▶ _元の文書_
IP外反母趾
IP外反母趾
外反母趾には、親指の第1関節だけ外反しているもの、第2関節だけ外反しているもの、第1・2関節の両方が外反しているものがあります。
(IP外反母趾)
医学用語では、親指の第1関節をIP関節、第2関節をMTP関節と呼んでいるので、親指の第1関節だけが外反しているものはIP外反母趾と呼ばれています。
私はIP外反母趾で痛みを訴えるケースに遭遇したことはありませんが、変形が進行して親指が第2趾とぶつかり指の間にタコができて痛みが出たケースには遭遇した経験はあります。
(親指に圧迫されてできた第2趾のタコ)
(第2趾に圧迫されて親指できたのタコ)
一般的な外反母趾は親指の第2関節から外反するものがほとんどですが、最近ではIP外反母趾も目にする機会が増えてきました。
IP外反母趾は子どもの足でも例外ではなく、親御さんからの外反母趾変形の相談でお子さんの足を診ると、以前よりもIP関節外反母趾が目立つようになってきました。
一般的には、IP外反母趾の原因は不明とされています。
以前、子どもの足をテーマにした講演会に出席した際に、足の専門医にIP外反母趾の原因について質問したことがありました。
専門医は「はっきりした原因は分からないが、小さい頃に窮屈な靴を履いて親指の先端が圧迫され続けたからではないか」という回答でした。
その時は専門医の説明を納得するしかありませんでしたが、今では次のような考え方に変わりました。
『第2関節外反母趾は、指を使って歩いていないことによる足の退化が原因で後天性のものだが、IP外反母趾は骨の変形による先天性のものである』

▶ _作業項目 1_
IP外反母趾の文書のうち、「医学用語では、親指の第1関節」から「目立つようになってきました。」までの部分をそのまま書き写してください。
▶ _作業項目 2_
IP外反母趾の文書を、最後の文の後から続けて書いてください。
レコードはこの作業には一切関係しません。

▶ _データレコード_
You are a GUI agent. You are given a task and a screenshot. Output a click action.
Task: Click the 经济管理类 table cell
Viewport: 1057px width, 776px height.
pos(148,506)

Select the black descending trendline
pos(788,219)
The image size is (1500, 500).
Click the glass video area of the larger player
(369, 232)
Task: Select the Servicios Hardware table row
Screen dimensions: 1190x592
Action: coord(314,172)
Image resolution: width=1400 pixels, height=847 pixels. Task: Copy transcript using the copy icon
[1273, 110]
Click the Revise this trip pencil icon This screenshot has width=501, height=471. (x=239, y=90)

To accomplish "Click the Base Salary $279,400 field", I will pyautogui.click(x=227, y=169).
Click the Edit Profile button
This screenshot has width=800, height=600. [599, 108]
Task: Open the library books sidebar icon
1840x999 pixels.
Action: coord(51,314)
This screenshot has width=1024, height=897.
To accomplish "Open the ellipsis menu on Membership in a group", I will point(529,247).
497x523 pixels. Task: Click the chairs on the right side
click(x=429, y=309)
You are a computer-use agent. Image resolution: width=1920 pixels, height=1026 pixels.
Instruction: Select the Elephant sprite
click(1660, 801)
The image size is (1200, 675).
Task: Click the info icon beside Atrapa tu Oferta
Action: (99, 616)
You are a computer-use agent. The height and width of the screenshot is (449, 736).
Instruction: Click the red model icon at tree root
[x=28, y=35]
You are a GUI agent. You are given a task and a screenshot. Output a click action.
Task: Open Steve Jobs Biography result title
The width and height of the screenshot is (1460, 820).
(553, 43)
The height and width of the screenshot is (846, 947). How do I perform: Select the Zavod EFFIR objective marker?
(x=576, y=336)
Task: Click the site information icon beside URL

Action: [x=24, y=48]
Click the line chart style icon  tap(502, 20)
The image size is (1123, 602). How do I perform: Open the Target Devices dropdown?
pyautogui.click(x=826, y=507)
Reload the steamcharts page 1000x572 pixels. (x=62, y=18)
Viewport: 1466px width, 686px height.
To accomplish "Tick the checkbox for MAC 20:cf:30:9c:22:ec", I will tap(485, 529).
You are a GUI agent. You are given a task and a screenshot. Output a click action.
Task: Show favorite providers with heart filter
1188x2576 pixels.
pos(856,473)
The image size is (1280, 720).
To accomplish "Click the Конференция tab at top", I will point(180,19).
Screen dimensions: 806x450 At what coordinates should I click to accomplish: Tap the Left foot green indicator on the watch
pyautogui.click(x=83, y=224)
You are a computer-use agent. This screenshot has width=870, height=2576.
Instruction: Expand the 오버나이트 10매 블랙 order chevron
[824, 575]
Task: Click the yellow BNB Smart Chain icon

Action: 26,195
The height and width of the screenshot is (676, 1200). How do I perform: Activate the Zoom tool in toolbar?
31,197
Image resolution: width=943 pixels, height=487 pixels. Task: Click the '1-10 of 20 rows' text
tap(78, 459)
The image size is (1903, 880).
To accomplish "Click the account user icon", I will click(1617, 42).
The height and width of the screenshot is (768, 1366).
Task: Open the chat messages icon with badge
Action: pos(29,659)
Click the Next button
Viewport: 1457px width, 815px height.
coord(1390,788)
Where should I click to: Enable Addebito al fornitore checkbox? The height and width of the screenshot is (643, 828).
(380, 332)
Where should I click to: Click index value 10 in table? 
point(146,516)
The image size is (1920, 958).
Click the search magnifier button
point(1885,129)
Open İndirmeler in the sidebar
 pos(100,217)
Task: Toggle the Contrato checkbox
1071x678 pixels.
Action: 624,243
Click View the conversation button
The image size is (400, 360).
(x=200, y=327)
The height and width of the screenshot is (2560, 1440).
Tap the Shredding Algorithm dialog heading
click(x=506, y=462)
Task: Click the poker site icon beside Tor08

▶ _結果 1_
医学用語では、親指の第1関節をIP関節、第2関節をMTP関節と呼んでいるので、親指の第1関節だけが外反しているものはIP外反母趾と呼ばれています。
私はIP外反母趾で痛みを訴えるケースに遭遇したことはありませんが、変形が進行して親指が第2趾とぶつかり指の間にタコができて痛みが出たケースには遭遇した経験はあります。
(親指に圧迫されてできた第2趾のタコ)
(第2趾に圧迫されて親指できたのタコ)
一般的な外反母趾は親指の第2関節から外反するものがほとんどですが、最近ではIP外反母趾も目にする機会が増えてきました。
IP外反母趾は子どもの足でも例外ではなく、親御さんからの外反母趾変形の相談でお子さんの足を診ると、以前よりもIP関節外反母趾が目立つようになってきました。

▶ _結果 2_
そのような考え方に変わったのは、IP外反母趾のレントゲン写真を見た時からです。
小学生のお子さんの外反母趾を心配したお母さんが、他院で撮影したレントゲン写真を持って外反母趾研究所にいらした事がありました。
お子さんの足はIP外反母趾でしたがレントゲン写真をよく見ると、親指がIP関節から外反しているのではなく、親指の末節骨(先端の骨)そのものが外反変形していました。
IP外反母趾は骨の変形による先天性のものなので、保存療法による形の改善は困難と考えています。
第2関節が外反母趾でなければ、そのまま経過観察をするしか方法がないと考えています。
(左がIP外反母趾:右が一般の外反母趾)
もし、第2関節にも外反母趾が合併しているケースであれば、第2関節外反母趾の進行を防ぐことにフォーカスするべきだと考えています。
なぜなら、IP外反母趾があった場合は第2関節が少し外反しただけで親指が第2趾を強く圧迫してしまうからです。